Encyclopedia entries aren't written by scholars with years of study in a particular topic, but instead they're written by anyone with knowledge about that topic. Although this has made information freely available and democratic, the process of adding information to Wikipedia has raised some concern among academics.

For example, although everyone now has a way to share their knowledge about a particular topic, that means that information might not always be completely accurate. Anyone can click on the «edit» button on any page and either add, delete, or change bits of information. Of course, Wikipedia has taken measures to make sure actual facts are maintained, inaccuracies are still quite common.

When searching for information on Wikipedia, there are some things you can do to ensure the information you find is accurate and complete.

First, understand the way Wikipedia works. A popular article is likely to be viewed and edited by a large number of people.
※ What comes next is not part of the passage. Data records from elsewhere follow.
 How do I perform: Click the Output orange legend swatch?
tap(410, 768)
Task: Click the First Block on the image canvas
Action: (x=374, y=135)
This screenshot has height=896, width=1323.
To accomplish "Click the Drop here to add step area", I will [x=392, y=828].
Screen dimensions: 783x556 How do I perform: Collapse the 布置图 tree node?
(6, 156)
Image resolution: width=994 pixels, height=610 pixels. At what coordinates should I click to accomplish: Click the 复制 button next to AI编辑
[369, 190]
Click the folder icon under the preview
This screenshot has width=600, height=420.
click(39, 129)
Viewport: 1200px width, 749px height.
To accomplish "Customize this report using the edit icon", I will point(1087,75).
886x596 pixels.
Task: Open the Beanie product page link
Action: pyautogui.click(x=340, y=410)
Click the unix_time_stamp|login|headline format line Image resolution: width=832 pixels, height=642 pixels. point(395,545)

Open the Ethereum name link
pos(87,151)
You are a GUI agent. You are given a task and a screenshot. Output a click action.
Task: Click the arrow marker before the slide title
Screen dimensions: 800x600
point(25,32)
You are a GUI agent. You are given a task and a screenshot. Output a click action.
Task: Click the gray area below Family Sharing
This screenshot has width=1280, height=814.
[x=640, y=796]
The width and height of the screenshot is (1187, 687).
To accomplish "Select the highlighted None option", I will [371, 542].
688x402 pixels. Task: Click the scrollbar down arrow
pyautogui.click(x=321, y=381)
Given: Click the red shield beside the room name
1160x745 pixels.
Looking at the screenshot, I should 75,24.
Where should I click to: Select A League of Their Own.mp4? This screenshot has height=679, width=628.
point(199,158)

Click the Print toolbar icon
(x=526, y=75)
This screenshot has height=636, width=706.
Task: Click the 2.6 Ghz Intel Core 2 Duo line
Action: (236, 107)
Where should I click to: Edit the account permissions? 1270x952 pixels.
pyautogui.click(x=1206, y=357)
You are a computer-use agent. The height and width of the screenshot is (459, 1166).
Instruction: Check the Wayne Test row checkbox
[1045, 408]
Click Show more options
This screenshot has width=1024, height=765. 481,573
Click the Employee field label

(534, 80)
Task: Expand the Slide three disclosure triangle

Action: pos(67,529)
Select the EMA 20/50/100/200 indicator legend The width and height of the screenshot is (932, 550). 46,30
Because so many people have added, deleted, and changed the information in that article, it's more likely to be accurate and complete. For example, this biography of President Barack Obama has probably been viewed by millions of people, and edited by thousands of people. With so many revisions and people playing the watchdog role, it's probably as factual and unbiased as possible. But take this article of a small-town mayor. The mayor's assistant was probably asked to add that information to Wikipedia. And not many other people know much about this mayor, so they can only accept the information as truth. But how accurate is the information if it only represents the view of a single person?

The second thing you can do to ensure you're getting factual information from Wikipedia, is to check more sources to ensure accuracy. So instead of relying only on the information you found on Wikipedia, try searching the web for a second and even third source of information. Then compare the information from the various sources to see if they all agree. If one or more of the sources are different, you might ask yourself how come, and then search for even more sources.

With so much information out there, it's more important than ever to find out where the information comes from. Learning about media literacy will surely help you become more active when analyzing information.